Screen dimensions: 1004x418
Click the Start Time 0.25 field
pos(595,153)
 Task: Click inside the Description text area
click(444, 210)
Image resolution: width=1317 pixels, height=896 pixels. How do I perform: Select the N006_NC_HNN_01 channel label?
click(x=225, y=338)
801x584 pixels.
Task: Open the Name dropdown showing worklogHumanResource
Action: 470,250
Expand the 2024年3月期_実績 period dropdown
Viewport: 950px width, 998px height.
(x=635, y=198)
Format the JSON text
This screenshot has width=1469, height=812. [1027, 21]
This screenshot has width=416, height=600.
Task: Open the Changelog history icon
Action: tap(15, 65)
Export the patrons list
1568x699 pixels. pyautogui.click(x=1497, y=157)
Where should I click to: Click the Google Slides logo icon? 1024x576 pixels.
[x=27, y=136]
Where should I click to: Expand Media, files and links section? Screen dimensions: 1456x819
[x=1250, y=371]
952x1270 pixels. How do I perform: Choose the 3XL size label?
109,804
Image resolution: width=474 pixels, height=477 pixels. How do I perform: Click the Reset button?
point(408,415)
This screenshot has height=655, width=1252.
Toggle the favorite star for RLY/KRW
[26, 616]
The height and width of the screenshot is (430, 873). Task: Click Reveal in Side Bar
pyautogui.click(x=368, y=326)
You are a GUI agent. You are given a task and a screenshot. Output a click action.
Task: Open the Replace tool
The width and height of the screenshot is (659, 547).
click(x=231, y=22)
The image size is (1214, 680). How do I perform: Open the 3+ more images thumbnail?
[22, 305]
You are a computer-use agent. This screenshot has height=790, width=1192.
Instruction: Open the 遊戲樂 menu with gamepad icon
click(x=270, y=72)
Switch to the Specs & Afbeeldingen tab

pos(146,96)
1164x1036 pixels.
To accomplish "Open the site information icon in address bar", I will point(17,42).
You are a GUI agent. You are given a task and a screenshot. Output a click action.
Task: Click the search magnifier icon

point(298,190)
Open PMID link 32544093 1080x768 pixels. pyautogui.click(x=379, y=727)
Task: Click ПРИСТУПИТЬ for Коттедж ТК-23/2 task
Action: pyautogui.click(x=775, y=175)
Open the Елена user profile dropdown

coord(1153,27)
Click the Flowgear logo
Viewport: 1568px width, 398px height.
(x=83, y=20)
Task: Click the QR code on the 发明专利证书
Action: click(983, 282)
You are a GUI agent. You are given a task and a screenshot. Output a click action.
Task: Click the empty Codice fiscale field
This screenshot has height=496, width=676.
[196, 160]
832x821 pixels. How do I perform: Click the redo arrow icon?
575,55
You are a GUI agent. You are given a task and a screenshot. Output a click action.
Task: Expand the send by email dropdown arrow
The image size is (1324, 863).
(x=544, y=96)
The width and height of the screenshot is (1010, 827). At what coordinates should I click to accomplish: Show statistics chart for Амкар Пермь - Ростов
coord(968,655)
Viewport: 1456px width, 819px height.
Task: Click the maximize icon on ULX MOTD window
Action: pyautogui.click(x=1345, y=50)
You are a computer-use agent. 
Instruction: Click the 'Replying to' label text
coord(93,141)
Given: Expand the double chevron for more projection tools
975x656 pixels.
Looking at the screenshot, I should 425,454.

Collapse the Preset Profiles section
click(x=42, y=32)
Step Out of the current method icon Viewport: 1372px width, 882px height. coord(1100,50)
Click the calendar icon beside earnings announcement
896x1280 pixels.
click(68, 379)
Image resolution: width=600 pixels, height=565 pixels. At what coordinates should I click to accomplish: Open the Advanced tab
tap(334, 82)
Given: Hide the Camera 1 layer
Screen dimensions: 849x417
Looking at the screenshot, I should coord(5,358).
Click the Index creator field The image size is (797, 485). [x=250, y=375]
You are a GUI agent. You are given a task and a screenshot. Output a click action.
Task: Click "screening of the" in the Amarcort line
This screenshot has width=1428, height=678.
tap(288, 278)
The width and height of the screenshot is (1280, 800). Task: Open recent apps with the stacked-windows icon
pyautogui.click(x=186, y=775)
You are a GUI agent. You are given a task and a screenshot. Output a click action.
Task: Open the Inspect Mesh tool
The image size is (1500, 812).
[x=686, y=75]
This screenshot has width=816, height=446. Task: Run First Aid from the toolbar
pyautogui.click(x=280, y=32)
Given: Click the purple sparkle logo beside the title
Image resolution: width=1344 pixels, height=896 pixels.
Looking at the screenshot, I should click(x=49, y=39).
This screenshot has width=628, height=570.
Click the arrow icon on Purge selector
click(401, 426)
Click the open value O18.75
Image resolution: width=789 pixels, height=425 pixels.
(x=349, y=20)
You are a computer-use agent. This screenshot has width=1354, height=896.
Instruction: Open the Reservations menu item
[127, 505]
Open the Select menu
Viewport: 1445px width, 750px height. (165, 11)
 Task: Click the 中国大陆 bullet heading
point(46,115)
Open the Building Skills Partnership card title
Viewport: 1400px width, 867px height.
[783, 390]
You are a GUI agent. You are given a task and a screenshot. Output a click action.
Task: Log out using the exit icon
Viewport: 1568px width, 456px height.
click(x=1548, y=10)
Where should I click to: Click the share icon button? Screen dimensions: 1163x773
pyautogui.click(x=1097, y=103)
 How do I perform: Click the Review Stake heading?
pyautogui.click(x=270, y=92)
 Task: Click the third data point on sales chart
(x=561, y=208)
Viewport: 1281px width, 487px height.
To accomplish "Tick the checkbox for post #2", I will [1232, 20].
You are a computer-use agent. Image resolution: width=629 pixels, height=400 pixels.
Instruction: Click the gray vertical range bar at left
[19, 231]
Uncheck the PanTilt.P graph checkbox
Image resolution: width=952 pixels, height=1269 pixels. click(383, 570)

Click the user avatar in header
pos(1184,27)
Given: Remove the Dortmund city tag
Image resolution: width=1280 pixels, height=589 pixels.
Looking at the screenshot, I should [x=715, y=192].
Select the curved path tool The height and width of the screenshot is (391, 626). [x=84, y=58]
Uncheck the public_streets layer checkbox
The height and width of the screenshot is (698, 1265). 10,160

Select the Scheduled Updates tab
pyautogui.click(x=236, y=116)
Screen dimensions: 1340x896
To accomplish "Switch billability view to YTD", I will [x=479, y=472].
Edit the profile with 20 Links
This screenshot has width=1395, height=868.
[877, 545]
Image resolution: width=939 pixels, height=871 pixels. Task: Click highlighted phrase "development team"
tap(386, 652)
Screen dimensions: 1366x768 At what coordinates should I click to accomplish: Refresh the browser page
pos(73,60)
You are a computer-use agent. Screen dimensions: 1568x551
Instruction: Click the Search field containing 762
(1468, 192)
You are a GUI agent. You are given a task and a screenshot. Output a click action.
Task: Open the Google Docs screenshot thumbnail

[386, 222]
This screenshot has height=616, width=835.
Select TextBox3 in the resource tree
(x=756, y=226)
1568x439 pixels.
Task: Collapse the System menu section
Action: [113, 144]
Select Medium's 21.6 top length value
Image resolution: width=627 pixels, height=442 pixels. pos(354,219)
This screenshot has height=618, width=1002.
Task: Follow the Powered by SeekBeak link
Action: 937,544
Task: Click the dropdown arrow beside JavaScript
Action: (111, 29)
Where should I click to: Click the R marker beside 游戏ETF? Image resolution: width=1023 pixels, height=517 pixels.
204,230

WORK TO DO:
Copy out the rows unchanged, starting at the very first line and ending with the line that contains "pos(146,96)". Include that final line.

ANSWER TO THE EXERCISE:
Screen dimensions: 1004x418
Click the Start Time 0.25 field
pos(595,153)
 Task: Click inside the Description text area
click(444, 210)
Image resolution: width=1317 pixels, height=896 pixels. How do I perform: Select the N006_NC_HNN_01 channel label?
click(x=225, y=338)
801x584 pixels.
Task: Open the Name dropdown showing worklogHumanResource
Action: 470,250
Expand the 2024年3月期_実績 period dropdown
Viewport: 950px width, 998px height.
(x=635, y=198)
Format the JSON text
This screenshot has width=1469, height=812. [1027, 21]
This screenshot has width=416, height=600.
Task: Open the Changelog history icon
Action: tap(15, 65)
Export the patrons list
1568x699 pixels. pyautogui.click(x=1497, y=157)
Where should I click to: Click the Google Slides logo icon? 1024x576 pixels.
[x=27, y=136]
Where should I click to: Expand Media, files and links section? Screen dimensions: 1456x819
[x=1250, y=371]
952x1270 pixels. How do I perform: Choose the 3XL size label?
109,804
Image resolution: width=474 pixels, height=477 pixels. How do I perform: Click the Reset button?
point(408,415)
This screenshot has height=655, width=1252.
Toggle the favorite star for RLY/KRW
[26, 616]
The height and width of the screenshot is (430, 873). Task: Click Reveal in Side Bar
pyautogui.click(x=368, y=326)
You are a GUI agent. You are given a task and a screenshot. Output a click action.
Task: Open the Replace tool
The width and height of the screenshot is (659, 547).
click(x=231, y=22)
The image size is (1214, 680). How do I perform: Open the 3+ more images thumbnail?
[22, 305]
You are a computer-use agent. This screenshot has height=790, width=1192.
Instruction: Open the 遊戲樂 menu with gamepad icon
click(x=270, y=72)
Switch to the Specs & Afbeeldingen tab

pos(146,96)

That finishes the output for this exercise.